NAGPUR:Idiopathic Pulmonary Fibrosis or Interstitial Lung Disease (ILD) is a type of lung disease that results in damage and scarring (fibrosis) of the lungs, making it extremely difficult for the patient to breathe. The incidence of the disease seems to have increased by almost 50% in the last five years in the city. But, unfortunately, it is not diagnosed properly by most general physicians, who put patients on steroids, mistaking it for asthma, while all suspected cases need to be referred to pulmonologists for better treatment.
“There is no directed therapy for this disease, which is very rare (1 in 1 lakh population), but fast progressing disease.Chest CAT scan is the best diagnostic tool.
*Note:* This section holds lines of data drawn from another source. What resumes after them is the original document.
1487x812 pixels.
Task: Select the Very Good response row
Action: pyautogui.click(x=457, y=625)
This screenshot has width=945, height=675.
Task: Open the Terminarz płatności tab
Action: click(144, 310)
But since there are very little treatment options, physicians treating must follow the right strategy,” said Dr Vikrant Deshmukh, consultant pulmonologist.
In the last six months, a new medicine Nintedanib, an anti-fibrotic drug, has been introduced in India. This drug too just improves the quality of life of the person but doesn’t cure the disease. The other therapies include oxygen therapy and lung transplant. “The lung transplant, however, can be only from cadaveric donation. This is a very expensive preposition and has not yielded very good results in India so far due to the associated infections,” said Dr Deshmukh.
Highlighting the causes of ILD, Dr Vikrant Deshmukh said, “The prevalence and incidence of IPF is more in older people as it is known to usually affect middle-aged and older adults aged between 40 to 70 years. The cause of the disease is yet to be discovered. However, it has also been suggested that genetics can play a role in the development of IPF.”
The disease makes the lungs hard and stiff, which prevents the oxygen from reaching all the lung cells. The first sign of the disease could be decreased lung capacity, which can be easily checked by a pulmonologist.
The treatments may not necessarily be able to reduce cough, breathlessness and other symptoms associated with the disease. Since the symptoms of IPF are very common, it is easily mistaken for cardiac disease, bronchitis, asthma or chronic obstructive pulmonary diseases. After the detection, survival time does not exceed 3-5 years.